• _What to work on_
Take the material below and output exactly the run of lines from the one containing "Where should I click to: Select Achat" down to the one containing "Task: Go to Organization settings", with both included.

══ Task material

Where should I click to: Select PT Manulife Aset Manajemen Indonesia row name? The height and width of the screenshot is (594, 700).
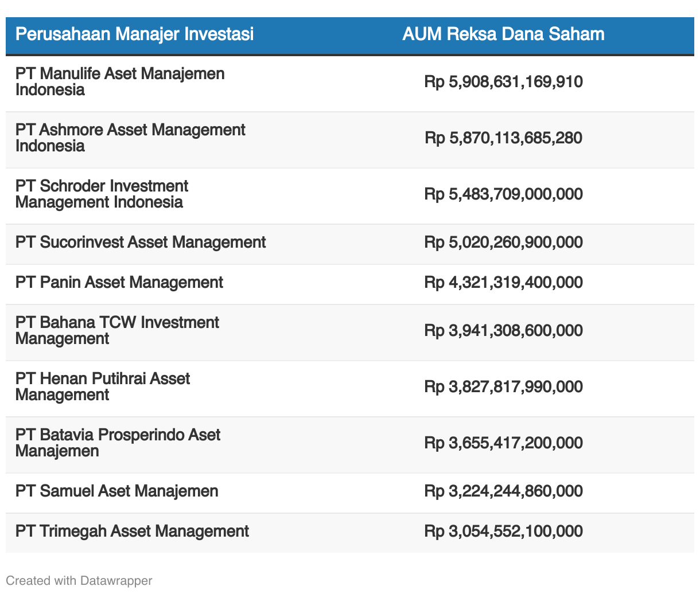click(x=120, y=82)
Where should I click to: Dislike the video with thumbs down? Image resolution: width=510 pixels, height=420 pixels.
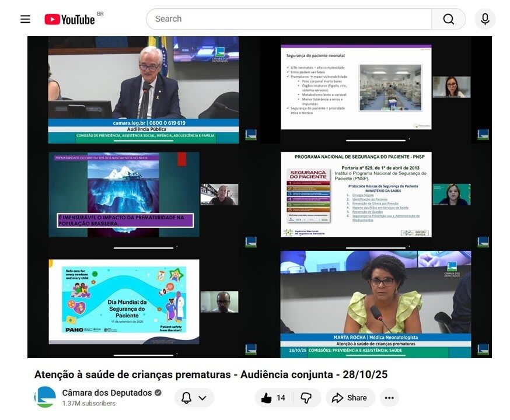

════
══ Task material

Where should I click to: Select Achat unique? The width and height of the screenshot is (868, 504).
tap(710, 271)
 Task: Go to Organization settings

════

• _Written answer_
Where should I click to: Select Achat unique? The width and height of the screenshot is (868, 504).
tap(710, 271)
 Task: Go to Organization settings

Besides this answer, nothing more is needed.